Tuliskan kembali secara persis bagian teks tentang kepemimpinan transformasional di bawah ini, mulai dari "Jihad untuk mewujudkan" terus ke bawah sampai "dan misi organisasi.".

■ **Dokumen**:
_ _ _ _ _
Jihad untuk mewujudkan perikau transformasional karyawan sehingga tercipta perubahan dan perbaikan organisasi diperlukan untuk kesejahteraan bersama. Pergantian kepemimpinan harus mampu meneruskan perjuangan para pemimpin transformasional hingga tatanan organisasi yang berdasarkan visi dan misi besar dalam mewujudkan sistem kerja organisasi yang baik dan mewujudkan lulusan organisasi pendidikan yang sesuai dengan cita-cita agung yang telah ditetapkan dapat terus terwujud terlih dapat ditingkatkan menjadi lebih baik lagi meskipun dengan merubah visi dan misi organisasi.

Prinsipnya tidak boleh ada kompromi apapun dengan perilaku yang kontra transformasional karena kehidupan organisasi bagaikan sistem, jika salah satu departemen atau bagian dari sistem tersebut tidak berperilaku transformasional maka akan mengganggu, mengurangi bahkan menggagalkan terwujudkan perubahan dan perbaikan. Karena perilaku kontra transormasional bertentangan dengan perilaku transformasional maka fitnah terhadap pemimpin transformasional ini lebih buruk dari pada pembunuhan: fitnah adalah perbudakan dan perbudakan bukanlah kehidupan dan bukan pula kematian. Disinilah pentingkanya perilaku jihad, karena tanpa jihad untuk kebenaran dan keadilan tidak ada perubahan dan perbaikan organisasi yang bisa dibela, dipertahanakan, dan dilindungi. Jadi diperlukan jihad terus-menerus melawan perilaku yang kontra transformasional.
_ _ _ _ _
■ **Data**:
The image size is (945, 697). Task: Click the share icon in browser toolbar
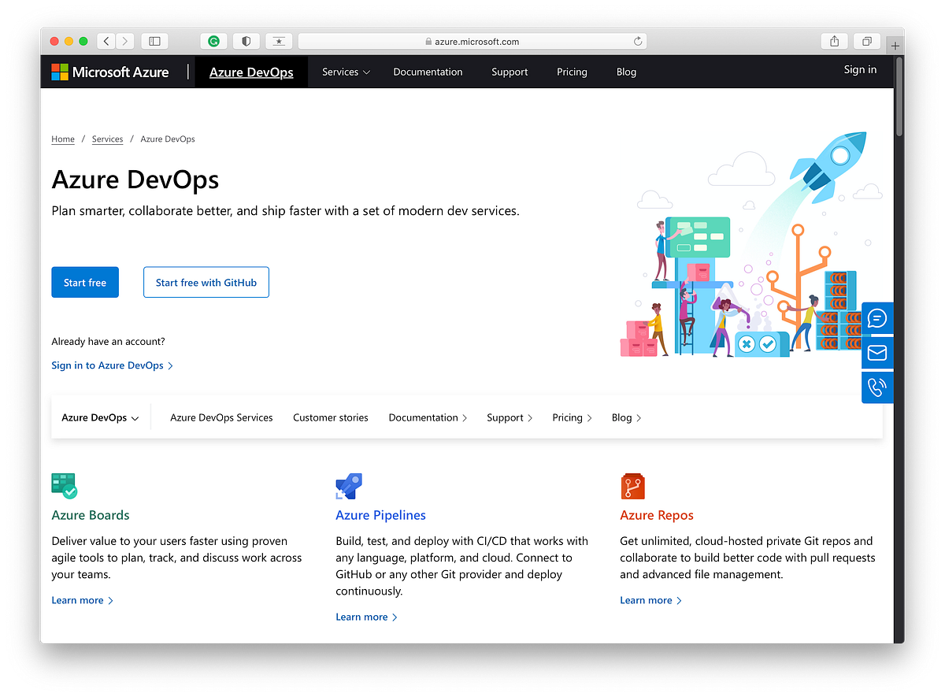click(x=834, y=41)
_ _ _ _ _
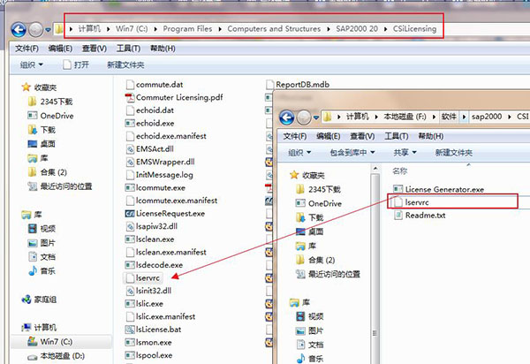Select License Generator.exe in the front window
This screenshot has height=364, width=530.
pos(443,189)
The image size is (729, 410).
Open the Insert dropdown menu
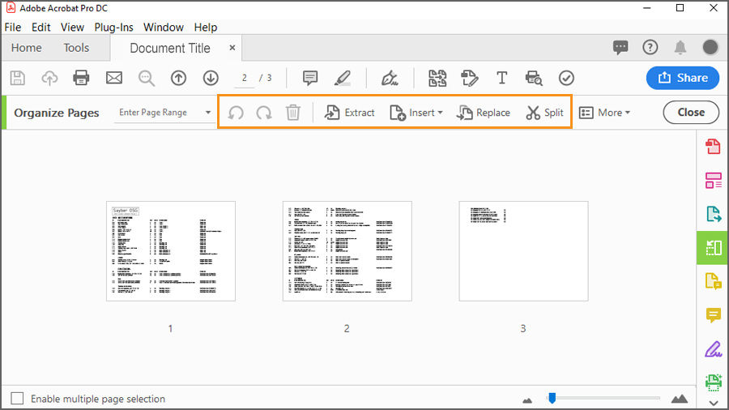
_ _ _ _ _
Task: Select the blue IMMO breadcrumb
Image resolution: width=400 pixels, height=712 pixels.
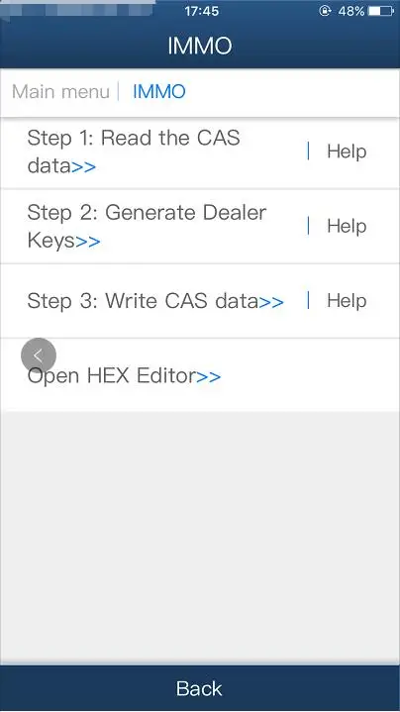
_ _ _ _ _
■ **Hasil Akhir**:
Jihad untuk mewujudkan perikau transformasional karyawan sehingga tercipta perubahan dan perbaikan organisasi diperlukan untuk kesejahteraan bersama. Pergantian kepemimpinan harus mampu meneruskan perjuangan para pemimpin transformasional hingga tatanan organisasi yang berdasarkan visi dan misi besar dalam mewujudkan sistem kerja organisasi yang baik dan mewujudkan lulusan organisasi pendidikan yang sesuai dengan cita-cita agung yang telah ditetapkan dapat terus terwujud terlih dapat ditingkatkan menjadi lebih baik lagi meskipun dengan merubah visi dan misi organisasi.